- [TEXT SHOWN]
Posted on 02/25/2003 10:55:10 AM PST by aculeus

NOT too long ago, I was seized by a craving.

I was in the mood to return to the kind of food that's bad for you but so good, that tugs at memory but sounds disgusting to the uninitiated.

Because I grew up in Texas, I am speaking, of course, of Frito pie, a dish only a Southwesterner could really love. If I had grown up in Pennsylvania, I might be talking about scrapple; Minnesota, lutefish. And other Texans might crave chicken-fried steak or the spicy Mexican beef tripe soup called menudo. I am struck by yearnings for those things from time to time, but this craving was for Frito pie, the high point of elementary school lunches and high school football games and political rallies.

I asked my mom to send me the fixings, and she sent six cans of Wolf Brand Chili. The Wolf Brand is essential. I make a pretty good bowl of chili myself, but Frito pie doesn't taste right to me without the can of red from Corsicana, Tex., with its 108-year-old recipe and folksy advertisements that were part of my TV upbringing.

I can always tell a Texan — not by the accent, or by the attitude, or even by whether they wear a cowboy hat or boots (oh, grow up). All I have to do is ask the question from the Wolf Brand commercial, with the proper over-excited growl-like drawl: "Neighbor?! How long has it been since you've had a Big! Thick! Steamin' bowl o' Wolf Brand Chili?"

Texans will immediately deliver the tag line: "Well, that's too long!"

Frito pie is not unknown in the North — the Cowgirl Hall of Fame restaurant in Greenwich Village serves a decent version of the dish. But I wanted to make it myself, since it is one of the few recipes that is fully within my set of kitchen skills:

1) Take bag of Fritos. Slice lengthwise. 2) Pour in a cup of hot chili. 3) Add cheese. Velveeta is fine. And onions and jalapeños, if you like. 4) Eat it before it congeals.

- [MATERIAL SHOWN]
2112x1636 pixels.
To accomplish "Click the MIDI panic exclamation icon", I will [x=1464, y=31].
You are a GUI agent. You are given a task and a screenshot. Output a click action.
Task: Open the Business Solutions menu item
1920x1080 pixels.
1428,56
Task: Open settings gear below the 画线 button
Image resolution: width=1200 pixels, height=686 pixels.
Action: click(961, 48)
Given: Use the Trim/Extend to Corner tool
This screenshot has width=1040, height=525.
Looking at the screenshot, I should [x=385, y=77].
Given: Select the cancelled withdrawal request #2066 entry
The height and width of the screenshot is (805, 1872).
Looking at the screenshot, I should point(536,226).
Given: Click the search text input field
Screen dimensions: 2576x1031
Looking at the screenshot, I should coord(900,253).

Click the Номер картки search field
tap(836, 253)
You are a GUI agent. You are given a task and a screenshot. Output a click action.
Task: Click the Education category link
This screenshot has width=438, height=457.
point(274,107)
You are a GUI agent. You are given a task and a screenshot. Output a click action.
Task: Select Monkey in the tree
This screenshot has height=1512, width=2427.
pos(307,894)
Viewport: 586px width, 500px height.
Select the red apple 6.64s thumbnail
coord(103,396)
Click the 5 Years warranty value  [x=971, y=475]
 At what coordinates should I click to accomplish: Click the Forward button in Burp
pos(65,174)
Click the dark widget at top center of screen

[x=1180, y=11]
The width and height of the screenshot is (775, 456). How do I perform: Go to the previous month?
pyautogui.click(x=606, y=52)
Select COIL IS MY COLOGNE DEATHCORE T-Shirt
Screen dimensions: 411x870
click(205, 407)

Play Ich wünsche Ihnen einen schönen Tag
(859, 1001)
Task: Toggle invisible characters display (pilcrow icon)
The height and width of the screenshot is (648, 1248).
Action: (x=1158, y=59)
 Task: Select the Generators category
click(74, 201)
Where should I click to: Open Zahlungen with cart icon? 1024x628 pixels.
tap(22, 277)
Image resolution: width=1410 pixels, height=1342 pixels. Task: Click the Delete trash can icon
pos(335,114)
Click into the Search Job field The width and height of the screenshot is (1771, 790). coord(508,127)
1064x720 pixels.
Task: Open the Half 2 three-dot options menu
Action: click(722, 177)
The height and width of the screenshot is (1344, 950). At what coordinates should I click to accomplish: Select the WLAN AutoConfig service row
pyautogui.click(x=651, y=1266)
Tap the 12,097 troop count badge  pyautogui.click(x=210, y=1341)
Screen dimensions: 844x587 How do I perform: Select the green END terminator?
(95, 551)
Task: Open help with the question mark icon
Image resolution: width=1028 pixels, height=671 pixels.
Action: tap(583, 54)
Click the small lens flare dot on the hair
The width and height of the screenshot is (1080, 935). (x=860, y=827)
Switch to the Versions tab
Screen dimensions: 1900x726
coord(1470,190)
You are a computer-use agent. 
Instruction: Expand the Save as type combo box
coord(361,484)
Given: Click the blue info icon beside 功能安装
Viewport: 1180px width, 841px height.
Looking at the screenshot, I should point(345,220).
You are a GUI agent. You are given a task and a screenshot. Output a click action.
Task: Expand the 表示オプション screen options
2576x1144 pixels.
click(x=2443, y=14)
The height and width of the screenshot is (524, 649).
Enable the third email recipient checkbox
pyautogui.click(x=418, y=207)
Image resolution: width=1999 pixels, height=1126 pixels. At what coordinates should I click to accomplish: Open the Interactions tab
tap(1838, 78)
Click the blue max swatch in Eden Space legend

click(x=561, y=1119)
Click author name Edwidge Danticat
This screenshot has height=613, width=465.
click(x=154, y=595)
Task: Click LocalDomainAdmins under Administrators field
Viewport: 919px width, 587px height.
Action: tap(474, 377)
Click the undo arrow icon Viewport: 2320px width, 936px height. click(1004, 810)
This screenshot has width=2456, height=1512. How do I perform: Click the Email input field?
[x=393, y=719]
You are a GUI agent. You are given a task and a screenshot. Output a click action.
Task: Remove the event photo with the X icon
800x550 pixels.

- [SHORT PROBLEM]
Decide whether each statement agrees with the Frito pie text. Answer yes or no for each, quoting the deciding words of the text.
1. The writer's mother sent six cans of Wolf Brand Chili.
2. The Cowgirl Hall of Fame restaurant in Greenwich Village does not serve Frito pie.
3. The recipe adds cheese before the chili.

- [WRITTEN REPLY]
1. Yes: "she sent six cans of Wolf Brand Chili."
2. No: "the Cowgirl Hall of Fame restaurant in Greenwich Village serves a decent version of the dish."
3. No: "2) Pour in a cup of hot chili. 3) Add cheese."